AGONIA EM
RITO DE PASSAGEM
Barros Alves*
O tempo dos homens (kronos)
não é o tempo de Deus (kairós). O
tempo de Deus está no plano do perene, da eternidade. Não há lugar para
cansaços e desesperos nessa intemporalidade. Bem ao contrário é o tempo que
nós, os mortais, medimos com o sentido do efêmero, da finitude.
Daí a melancolia que parece invadir o nosso mundo em ritos de
passagem como é o caso da passagem de um ano para o outro. É como se amanhã
fosse outro dia. Sem choro, sem lamentações, sem as esquivanças que nos são
impostas pelos desequilíbrios cotidianos. Ano novo, vida nova! Tudo regado a
boas esperanças.
Na verdade, o tempo não para e a mudança de um ano para outro é
apenas uma formalidade com página virada no calendário. O ano que mudamos aqui
não muda ao mesmo tempo em países do Oriente. Os calendários ortodoxos,
chineses, dos judeus e muçulmanos marcam fim de ano em datas diferentes da
nossa. Nós, cristocêntricos, não perdemos a mania de focarmos somente em nosso
umbigo. É como se o mundo girasse em torno do Ocidente Cristão. Mas, como dizia
o filósofo francês Roger Garaudy, o Ocidente é apenas um acidente na história
humana.

#### OBJETIVO 1
Reproduza integralmente o trecho sobre o tempo e a passagem de ano, sem nenhuma alteração.
#### OBJETIVO 2
Exiba cada linha dos registros em que aparece a palavra "should", diferenciando maiúsculas de minúsculas.

#### REGISTROS FORNECIDOS

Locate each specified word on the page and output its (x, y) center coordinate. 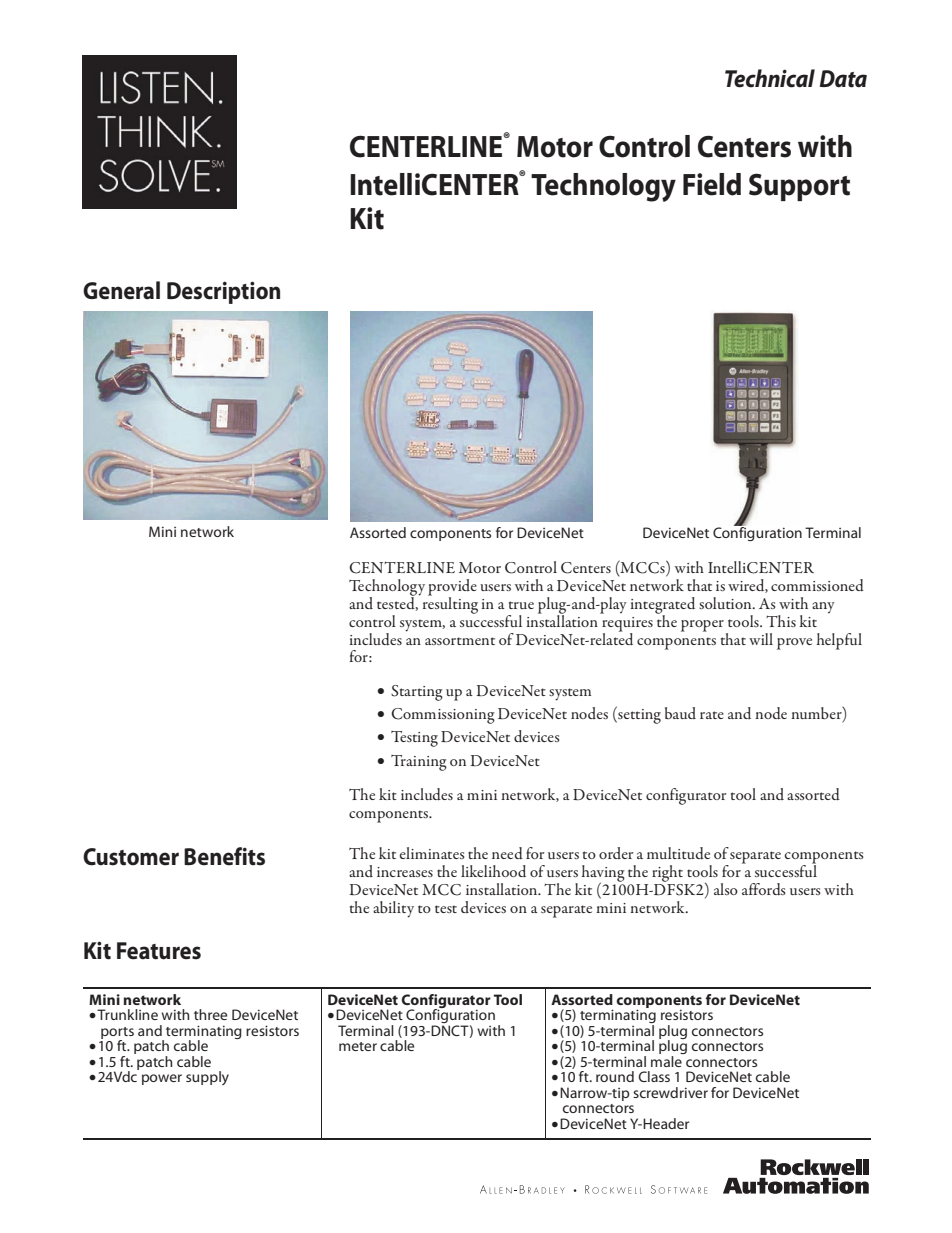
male (667, 1060)
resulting (449, 604)
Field (712, 184)
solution (726, 603)
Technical (770, 78)
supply (207, 1078)
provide (452, 588)
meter (358, 1046)
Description (223, 292)
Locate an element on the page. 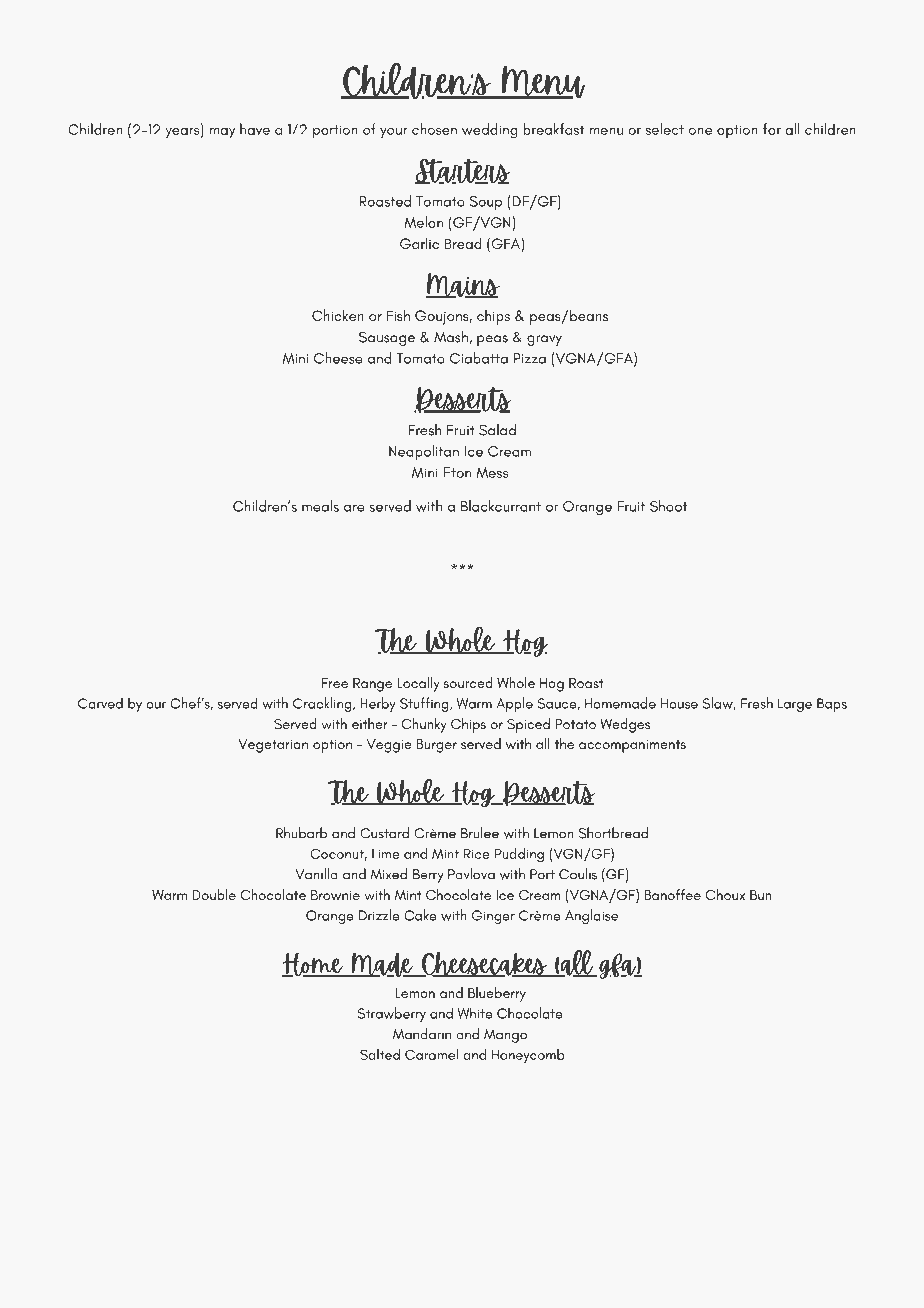  Honeycomb is located at coordinates (528, 1056).
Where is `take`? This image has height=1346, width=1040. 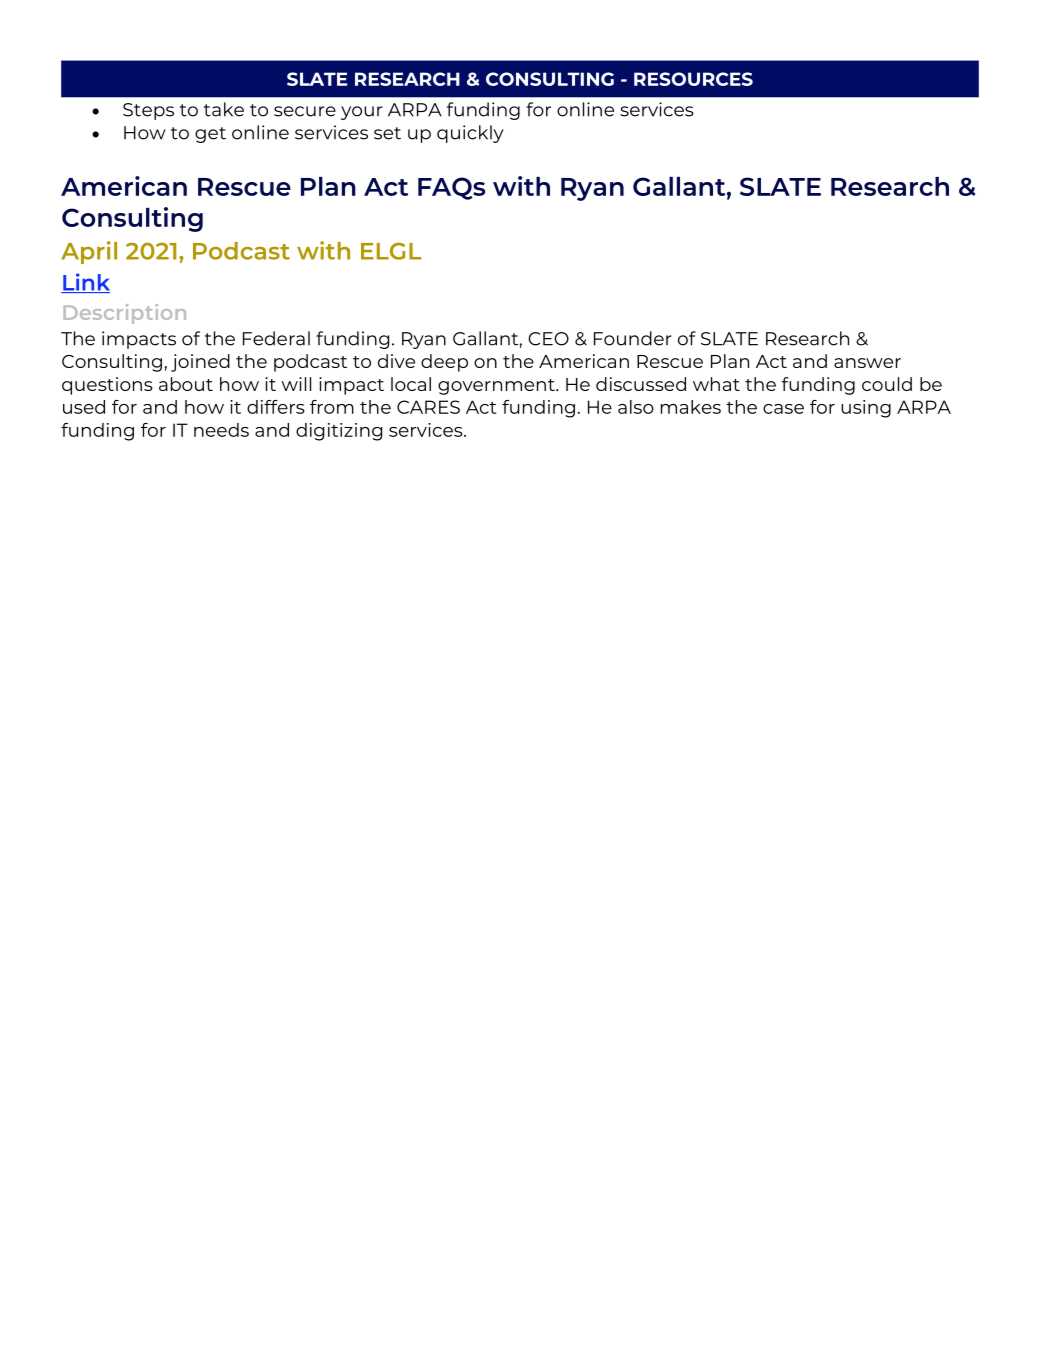 take is located at coordinates (224, 109).
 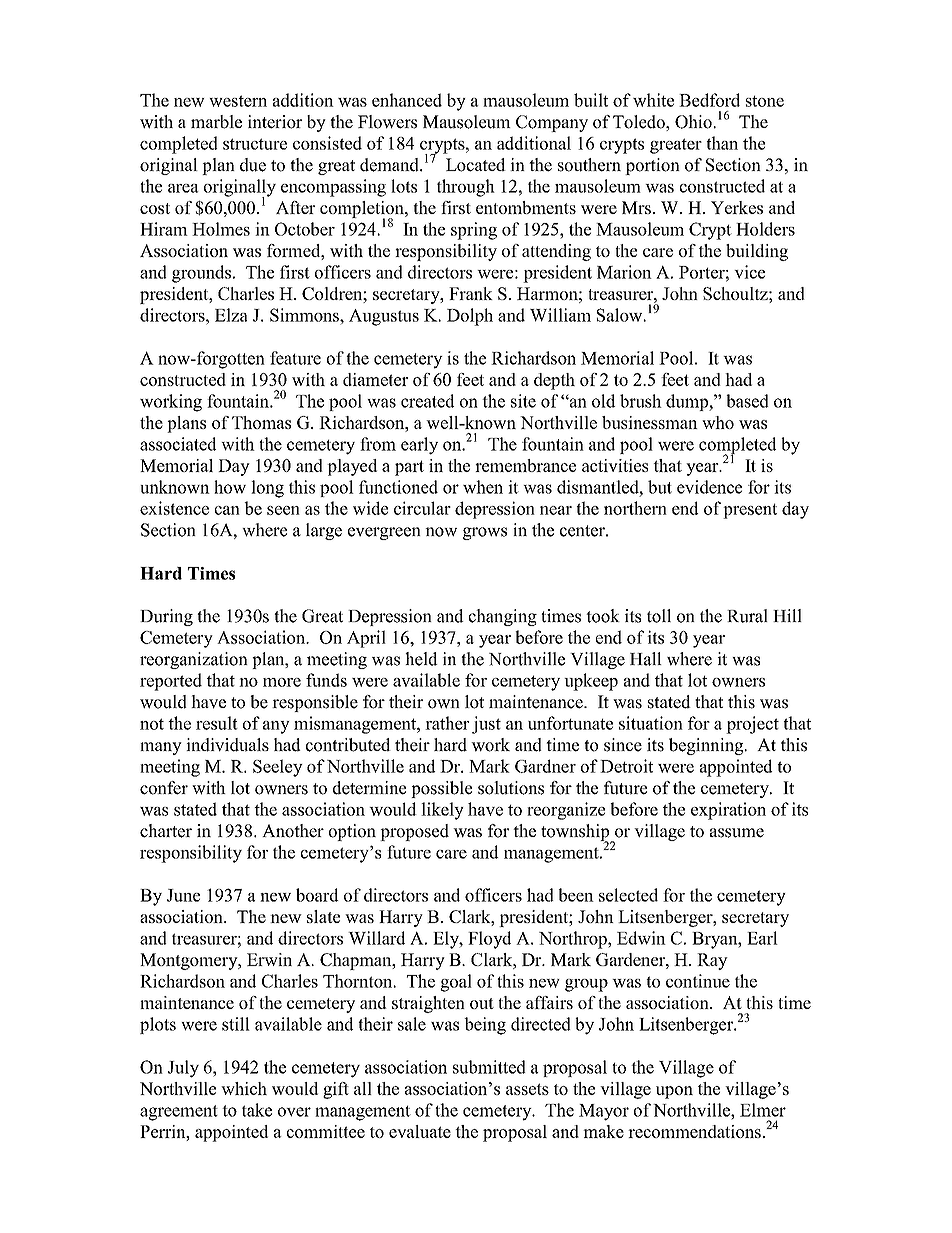 I want to click on created, so click(x=427, y=401).
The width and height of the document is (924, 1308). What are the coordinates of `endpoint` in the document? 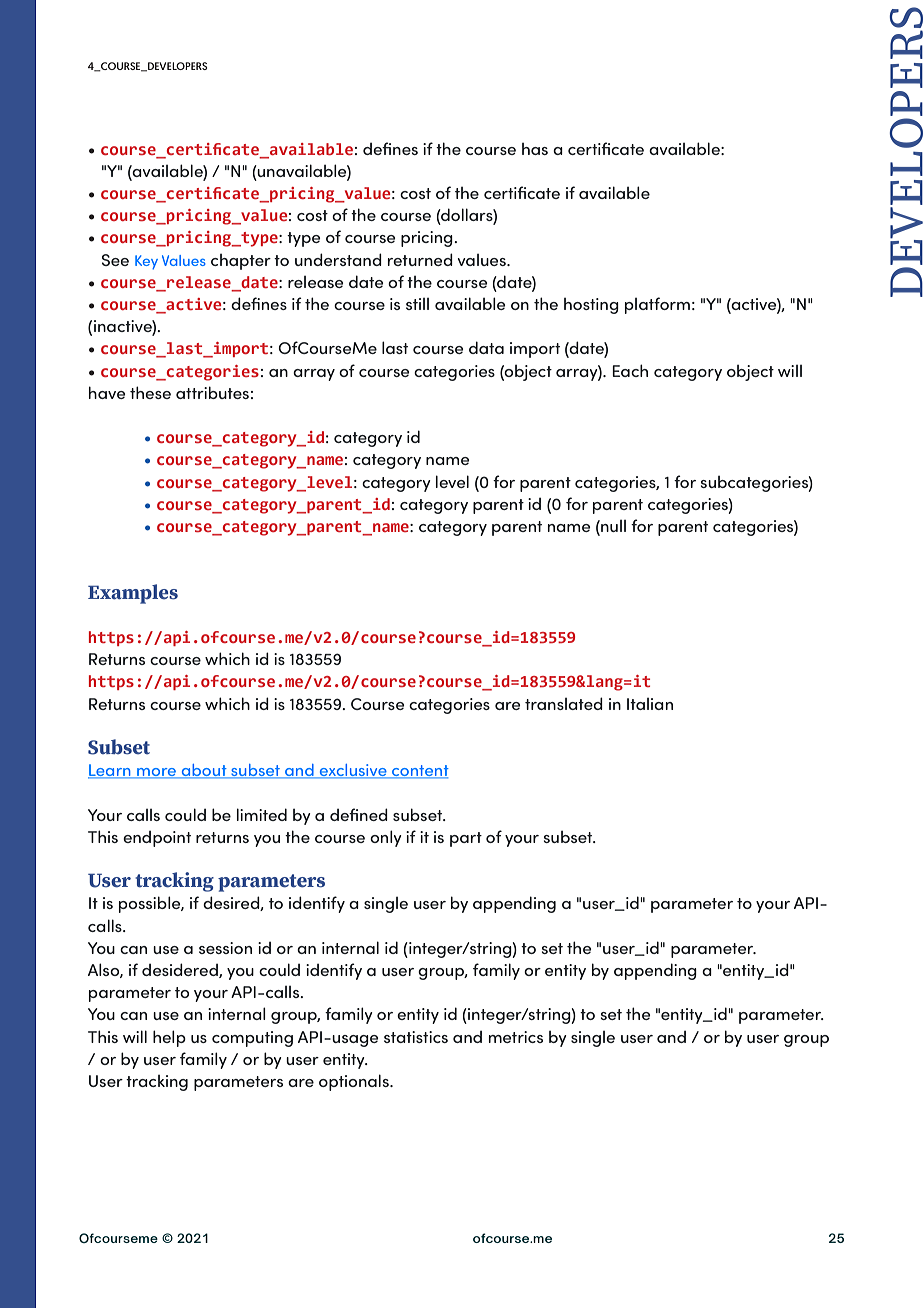 It's located at (157, 839).
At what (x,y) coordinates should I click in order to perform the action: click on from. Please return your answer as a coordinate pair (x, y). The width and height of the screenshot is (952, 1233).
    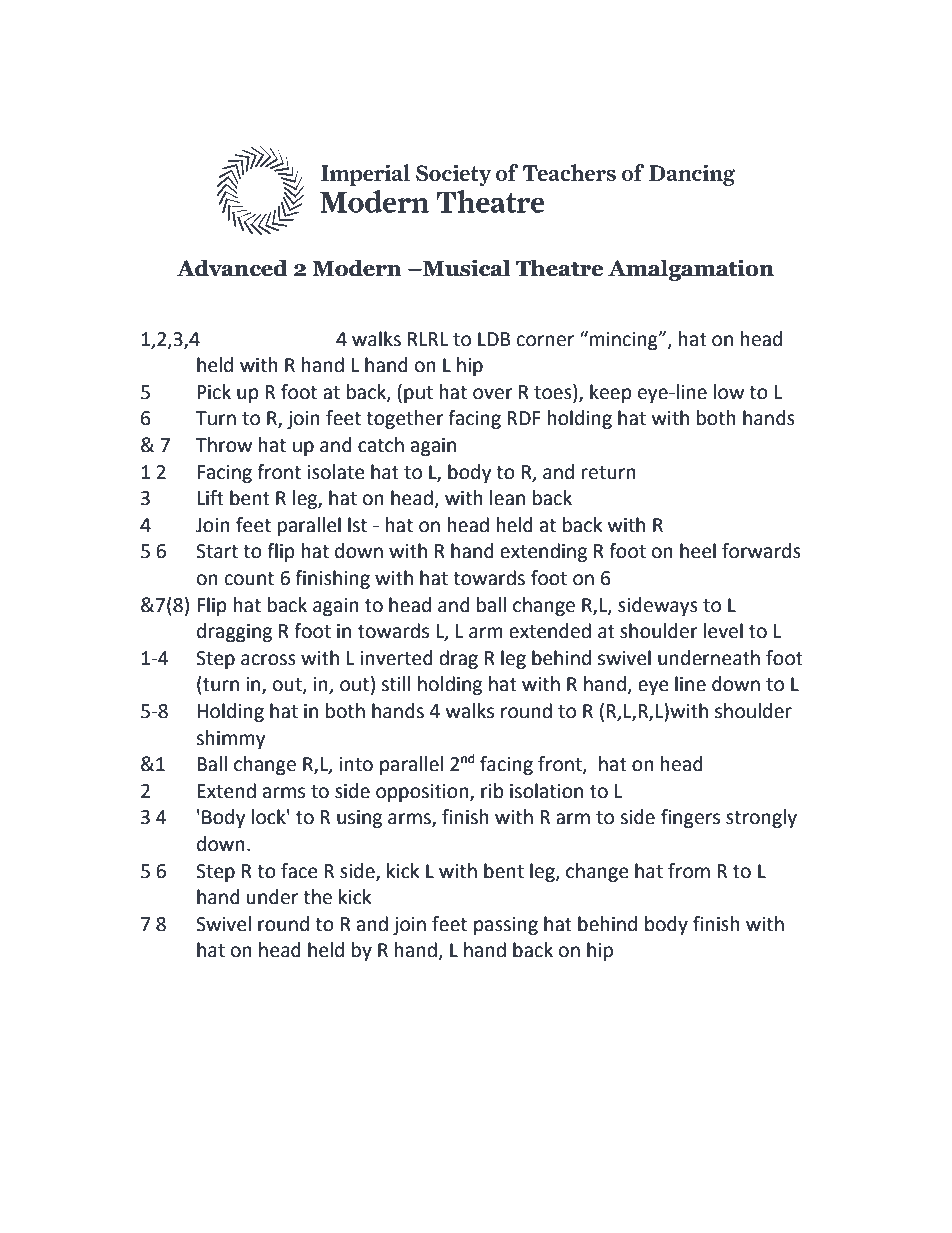
    Looking at the image, I should click on (689, 871).
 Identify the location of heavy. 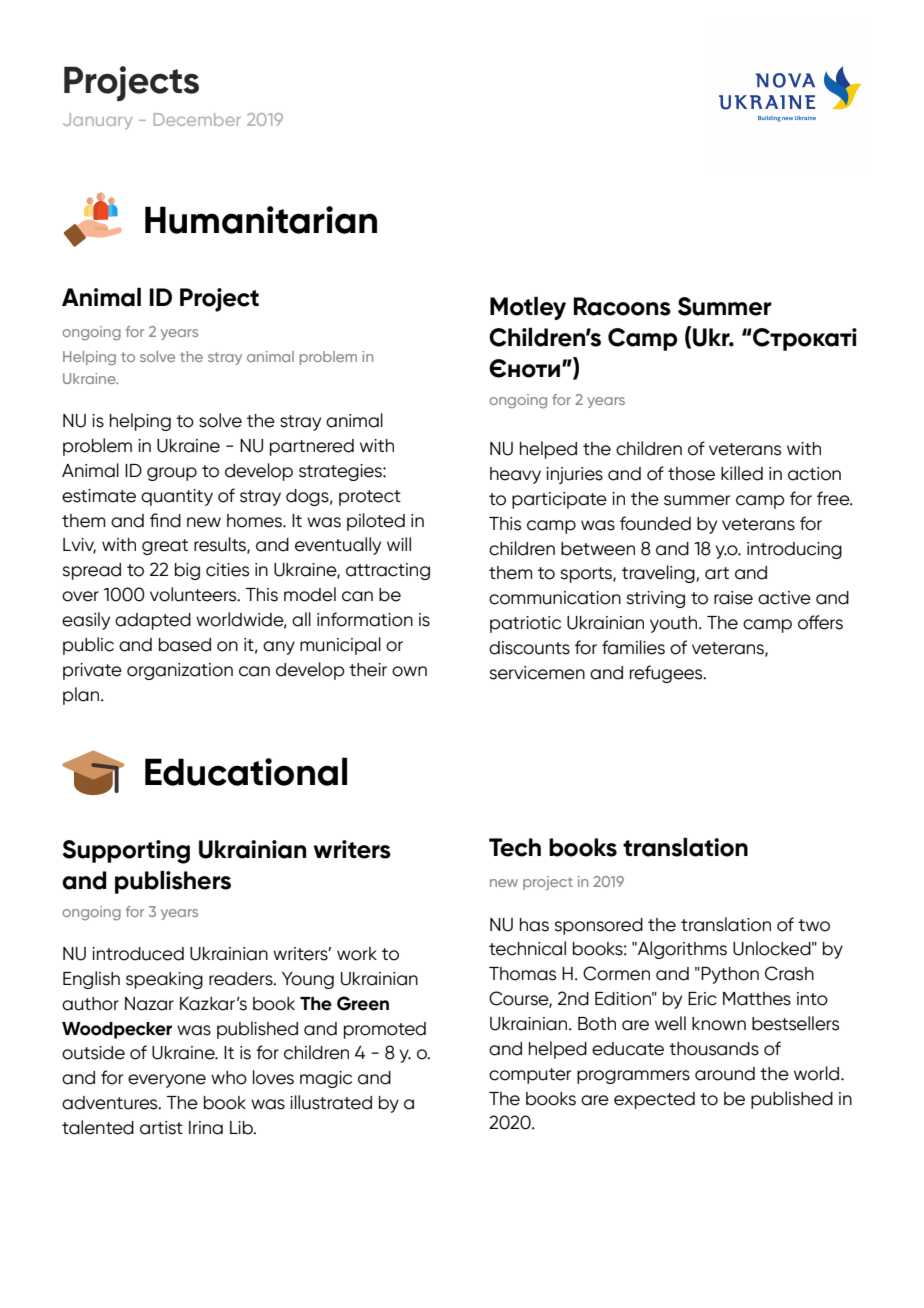
(515, 475).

#### RESPOSTA 1
AGONIA EM
RITO DE PASSAGEM
Barros Alves*
O tempo dos homens (kronos)
não é o tempo de Deus (kairós). O
tempo de Deus está no plano do perene, da eternidade. Não há lugar para
cansaços e desesperos nessa intemporalidade. Bem ao contrário é o tempo que
nós, os mortais, medimos com o sentido do efêmero, da finitude.
Daí a melancolia que parece invadir o nosso mundo em ritos de
passagem como é o caso da passagem de um ano para o outro. É como se amanhã
fosse outro dia. Sem choro, sem lamentações, sem as esquivanças que nos são
impostas pelos desequilíbrios cotidianos. Ano novo, vida nova! Tudo regado a
boas esperanças.
Na verdade, o tempo não para e a mudança de um ano para outro é
apenas uma formalidade com página virada no calendário. O ano que mudamos aqui
não muda ao mesmo tempo em países do Oriente. Os calendários ortodoxos,
chineses, dos judeus e muçulmanos marcam fim de ano em datas diferentes da
nossa. Nós, cristocêntricos, não perdemos a mania de focarmos somente em nosso
umbigo. É como se o mundo girasse em torno do Ocidente Cristão. Mas, como dizia
o filósofo francês Roger Garaudy, o Ocidente é apenas um acidente na história
humana.

#### RESPOSTA 2
At what (x,y) coordinates should I click in order to perform the action: click on from. Please return your answer as a coordinate pair (x, y). The width and height of the screenshot is (952, 1233).
    Looking at the image, I should click on (689, 871).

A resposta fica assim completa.